Problem requirements: Can you write out the material below again with every "Where should I click to:" replaced by "Which spot do I click to:" and nothing else altered?

(Saved items from a collection)
__________

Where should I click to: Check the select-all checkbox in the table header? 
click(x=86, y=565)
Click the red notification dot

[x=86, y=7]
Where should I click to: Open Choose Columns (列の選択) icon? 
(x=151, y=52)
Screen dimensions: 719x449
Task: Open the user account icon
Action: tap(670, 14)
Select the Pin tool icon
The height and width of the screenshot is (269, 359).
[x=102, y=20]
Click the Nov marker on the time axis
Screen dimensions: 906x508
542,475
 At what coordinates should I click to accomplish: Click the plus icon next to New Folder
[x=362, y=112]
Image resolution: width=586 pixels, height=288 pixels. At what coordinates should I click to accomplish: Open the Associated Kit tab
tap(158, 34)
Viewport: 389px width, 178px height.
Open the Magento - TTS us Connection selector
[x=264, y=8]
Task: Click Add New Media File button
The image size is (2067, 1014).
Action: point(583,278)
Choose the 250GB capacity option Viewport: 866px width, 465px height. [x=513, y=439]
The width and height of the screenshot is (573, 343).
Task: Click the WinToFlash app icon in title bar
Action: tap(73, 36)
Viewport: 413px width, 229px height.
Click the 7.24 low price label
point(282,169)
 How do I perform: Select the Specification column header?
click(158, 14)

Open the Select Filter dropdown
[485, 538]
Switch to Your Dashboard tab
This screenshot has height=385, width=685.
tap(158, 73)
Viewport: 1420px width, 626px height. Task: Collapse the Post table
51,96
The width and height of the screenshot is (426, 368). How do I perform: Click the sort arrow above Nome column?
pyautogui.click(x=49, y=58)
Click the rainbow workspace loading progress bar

__________

Correct answer:
Which spot do I click to: Check the select-all checkbox in the table header? 
click(x=86, y=565)
Click the red notification dot

[x=86, y=7]
Which spot do I click to: Open Choose Columns (列の選択) icon? 
(x=151, y=52)
Screen dimensions: 719x449
Task: Open the user account icon
Action: tap(670, 14)
Select the Pin tool icon
The height and width of the screenshot is (269, 359).
[x=102, y=20]
Click the Nov marker on the time axis
Screen dimensions: 906x508
542,475
 At what coordinates should I click to accomplish: Click the plus icon next to New Folder
[x=362, y=112]
Image resolution: width=586 pixels, height=288 pixels. At what coordinates should I click to accomplish: Open the Associated Kit tab
tap(158, 34)
Viewport: 389px width, 178px height.
Open the Magento - TTS us Connection selector
[x=264, y=8]
Task: Click Add New Media File button
The image size is (2067, 1014).
Action: point(583,278)
Choose the 250GB capacity option Viewport: 866px width, 465px height. [x=513, y=439]
The width and height of the screenshot is (573, 343).
Task: Click the WinToFlash app icon in title bar
Action: tap(73, 36)
Viewport: 413px width, 229px height.
Click the 7.24 low price label
point(282,169)
 How do I perform: Select the Specification column header?
click(158, 14)

Open the Select Filter dropdown
[485, 538]
Switch to Your Dashboard tab
This screenshot has height=385, width=685.
tap(158, 73)
Viewport: 1420px width, 626px height. Task: Collapse the Post table
51,96
The width and height of the screenshot is (426, 368). How do I perform: Click the sort arrow above Nome column?
pyautogui.click(x=49, y=58)
Click the rainbow workspace loading progress bar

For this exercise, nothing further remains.